Atom is an XML-based document format intended to allow lists of related information, known as “feeds”, to be synchronised between publishers and consumers. Feeds are composed of a number of items, known as “entries”, each with an extensible set of attached metadata. For example, each entry has a title.

The primary use case that Atom addresses is the syndication of Web content such as Weblogs and news headlines to Web sites as well as directly to user agents. However, nothing precludes it from being used for other purposes and kinds of content.

That’s a bit like saying, “Here now, we have a specification for the banking industry wot would be a good spec for those of you who run petrol stations, what say?”

In my opinion, Atom, as with RSS, make a great syndication format, but there’s too much of the underlying purpose to the format to make them exceptionally good for universal weblog transforms, including pushing weblog data from one tool to another. For instance:

Each item in Atom, or RSS for that matter, has a link associated with it. I suppose one could use this to hold a slug, or filename, but the two are not the same information.
Atom has the concept of an identifier, atom:id, which doesn’t translate well in weblogging terms. Each tool would have it’s own unique identification system.
Too many of the fields are associated with the mechanics of the feed, such as atom:generator. While this is essential for syndication feeds, there’s no need for this in weblog migration. Though you can say it’s optional, if you find there is no fit in the business for most (all?) of the optional bits, then you may be looking at a poor fit, overall, between the spec and the use.
There is a lot of data missing in Atom. Keyword-value pairs is something I think a format has to support. There isn’t anything in the specification to do with categories, or how hierarchical categories would be managed. One could say the same for comments – right now they have to be artificially transformed into little feed items, when what they are, are comments to a post, not individual feeds.

The latter item is the kicker for me. If you say that one can extend the model to include this extra data since Atom supports namespaces, why not take this a step further and say, well, then we’ll go with a new model specifically focusing on migrating data between tools; a syndication feed is not the same thing as porting an entire weblog between tools.

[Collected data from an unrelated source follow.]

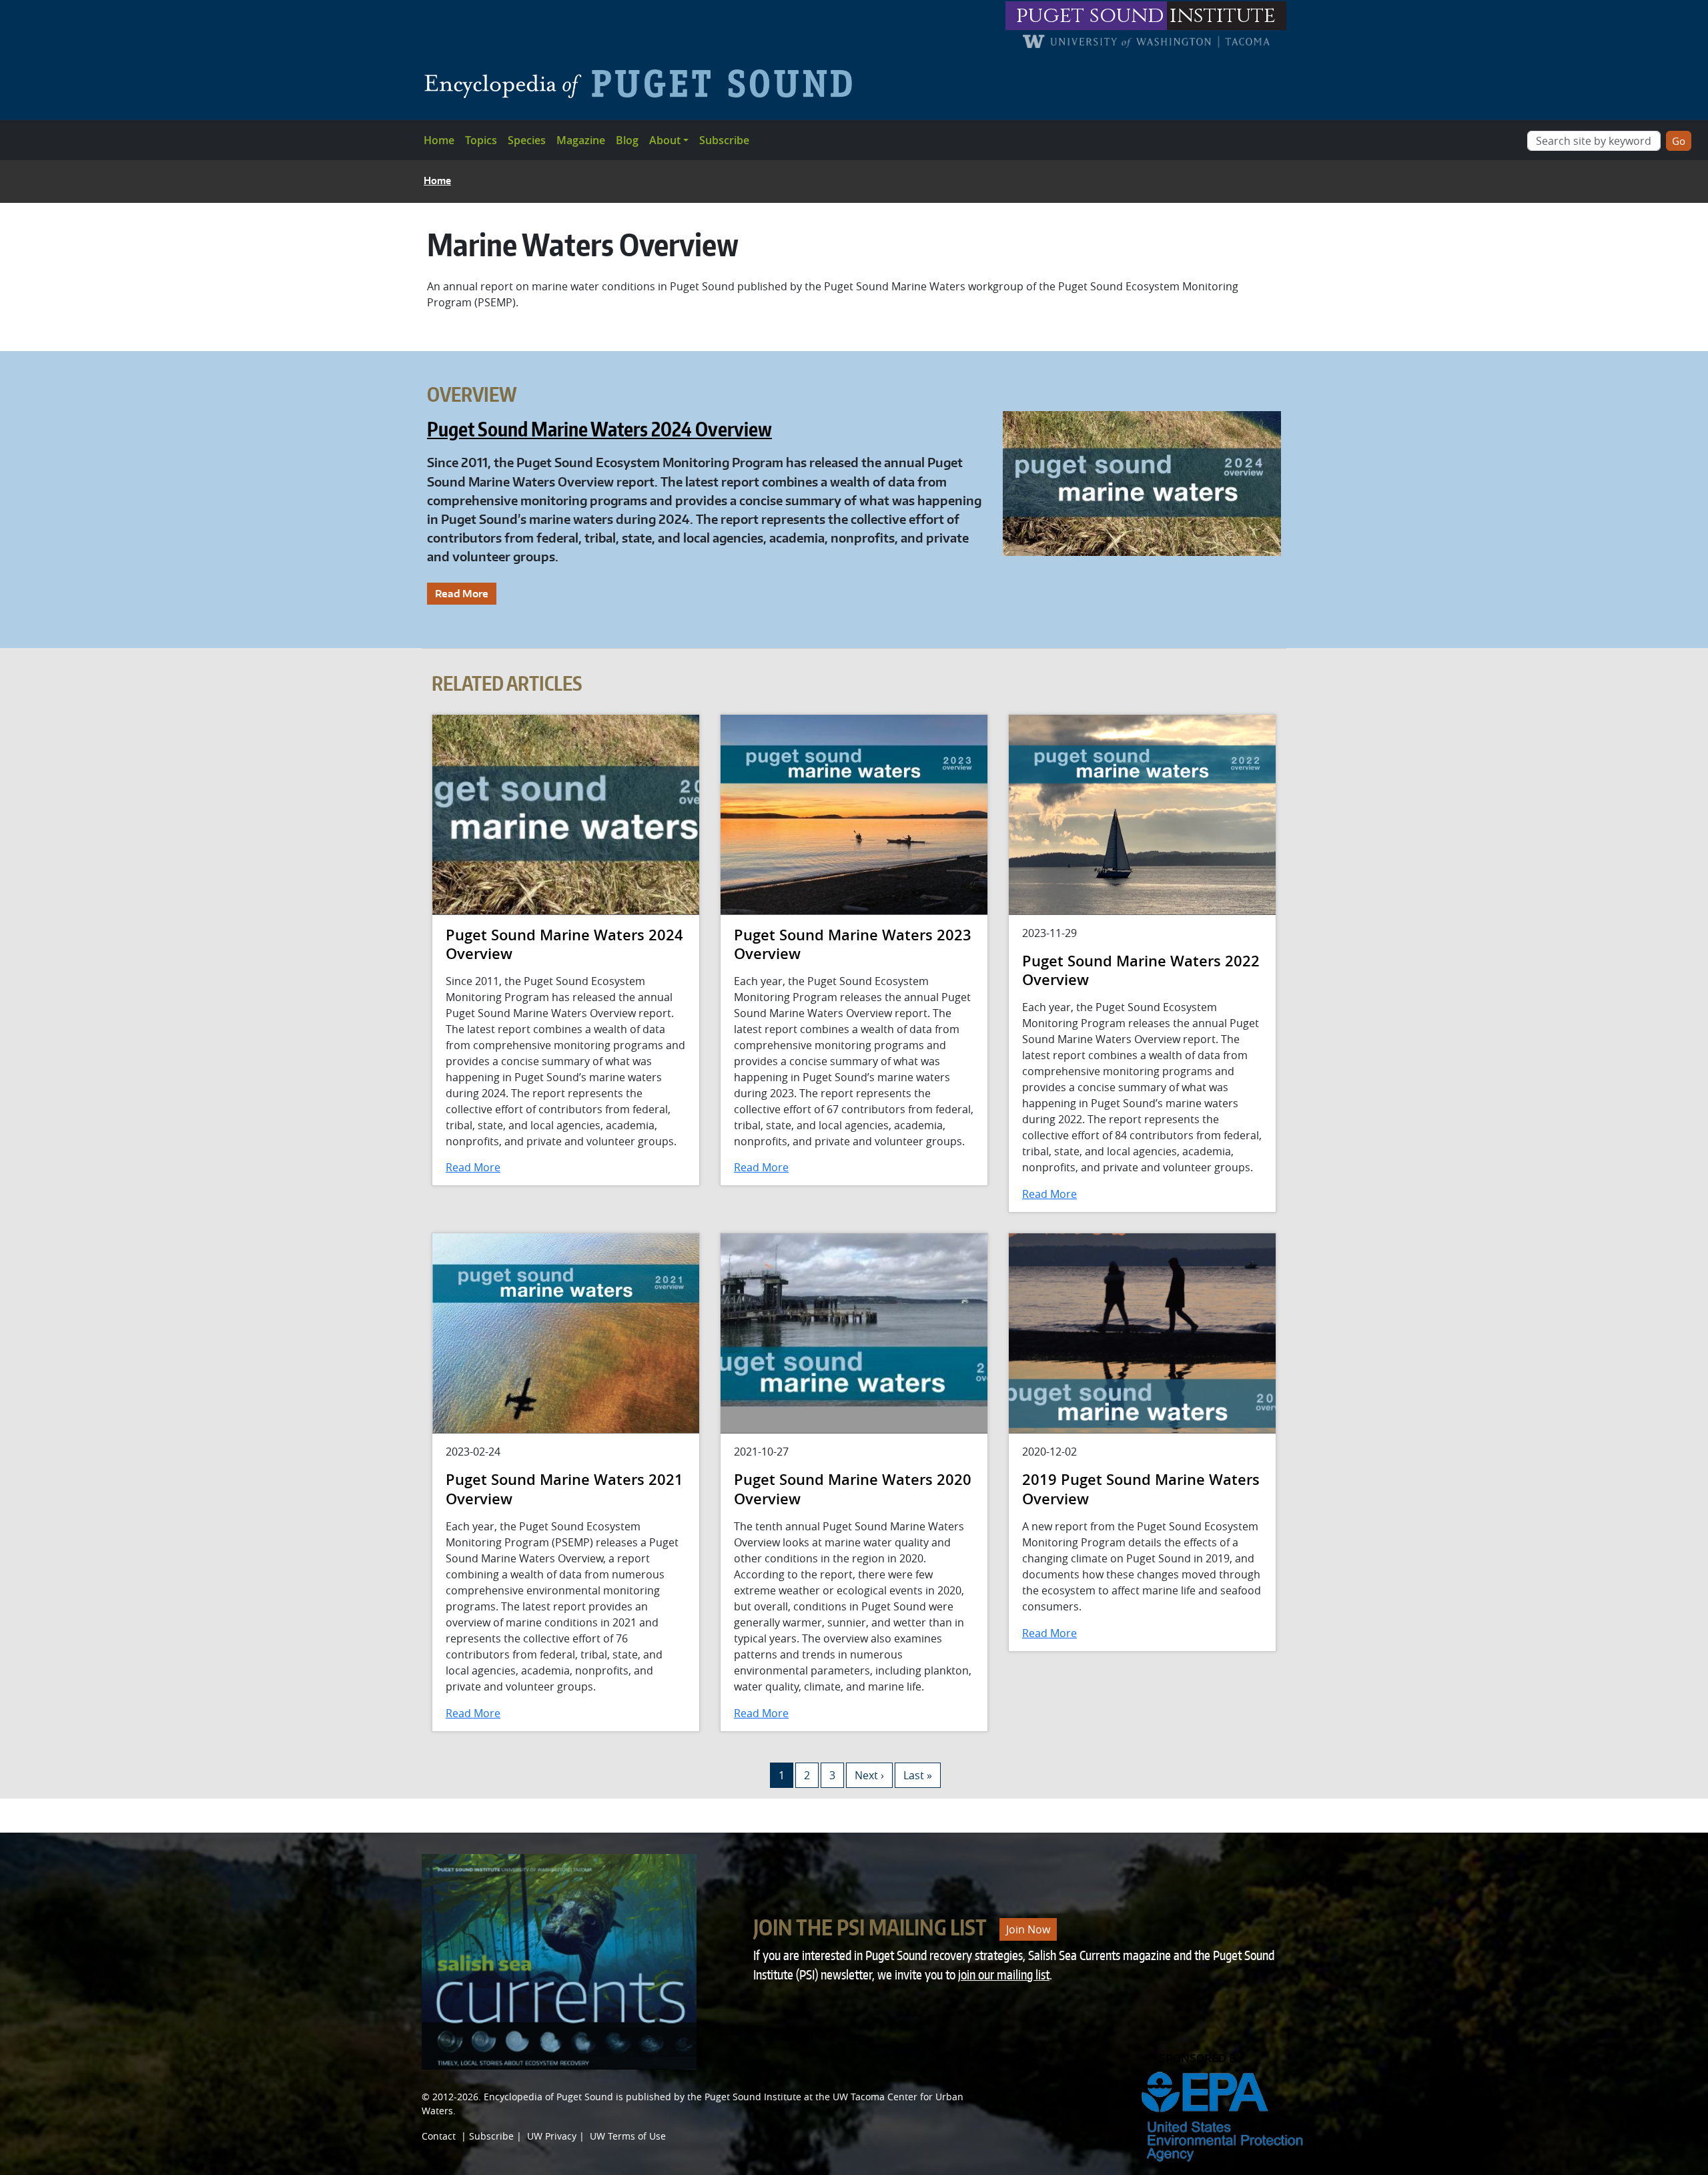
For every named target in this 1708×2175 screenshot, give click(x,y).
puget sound (1090, 15)
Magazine (580, 140)
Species (527, 140)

Of course, saying something like “Atom is not a good fit for this purpose” is similar to invoking the Lazy Web to have it done, and I’m sure a dozen feeds will be created that use Atom, or RSS, to produce and consume migration data. However, I’m not saying it can’t be done; I’m saying that the forcing a specification for one purpose into being used for another purpose will, in the long run, be more trouble then its worth. Especially when you consider the political ramifications to using a syndication feed.

One could write a tool that both exports and imports data directly into the database, rather than interfacing through the tool, but this is not a comfortable option for many non-geeks. They could be concerned, and rightfully, that the underlying data model could change for the tools, and what worked one time may not work the next. The best approach is to use something that tools support, so that users have a degree of comfort with the post.

What we don’t need is one tool using an RSS formatted import mechanism, while another uses an ATOM formatted export. Asking all tools to support all syndication formats for weblog imports and exports is a bit much; generating multiple syndication feeds is a matter of a new arrangement of tags, but consuming the different feeds is a whole different game.

At the same time, telling people who are already apprehensive about learning a new set of template tags that they need to transform the output generated by one tool before it can be used the another (oh, and there will probably be loss of data between the two) is a Geeks Choice response.